Records to use ▸
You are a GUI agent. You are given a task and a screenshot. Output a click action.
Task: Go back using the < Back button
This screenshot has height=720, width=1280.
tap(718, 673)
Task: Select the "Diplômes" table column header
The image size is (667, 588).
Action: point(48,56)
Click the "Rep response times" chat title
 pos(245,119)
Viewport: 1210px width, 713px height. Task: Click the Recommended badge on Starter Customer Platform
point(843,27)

...

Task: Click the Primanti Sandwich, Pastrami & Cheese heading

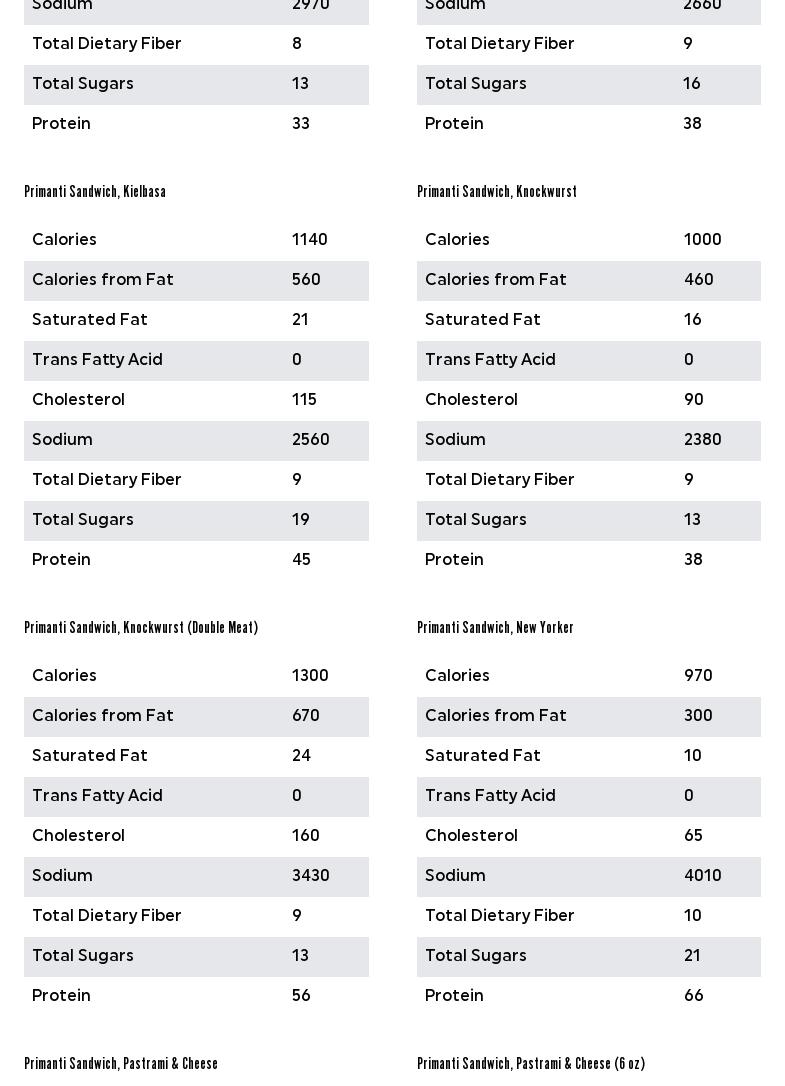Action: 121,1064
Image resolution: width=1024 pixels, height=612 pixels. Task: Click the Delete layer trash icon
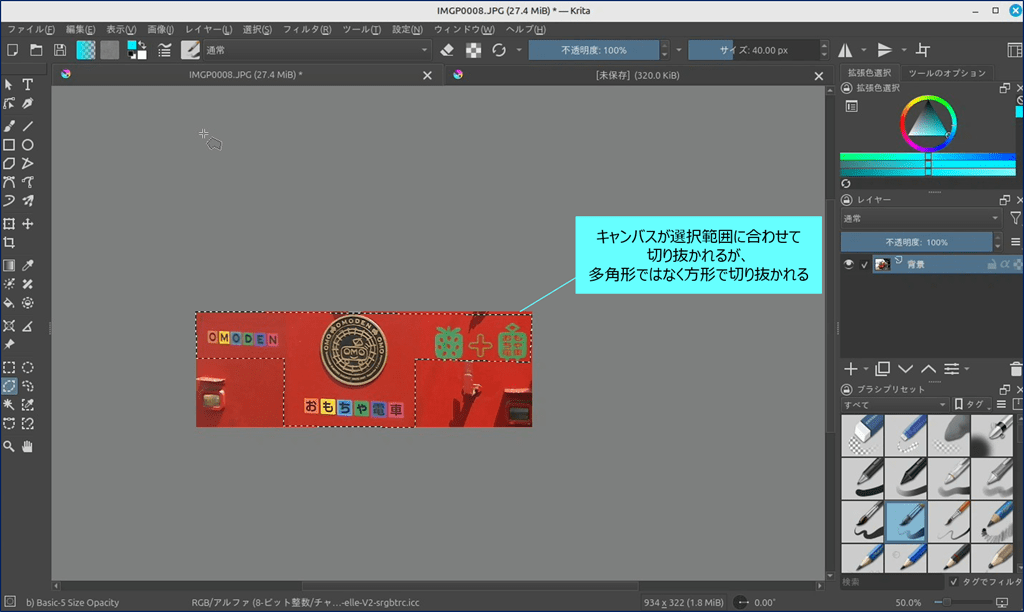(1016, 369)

Work instruction ▸
Start with the line above that contains "You are a GUI" and stop after the line that contains "Task: Select the". Output those lines exactly, and only those.

Solved exercise ▸
You are a GUI agent. You are given a task and a screenshot. Output a click action.
Task: Go back using the < Back button
This screenshot has height=720, width=1280.
tap(718, 673)
Task: Select the "Diplômes" table column header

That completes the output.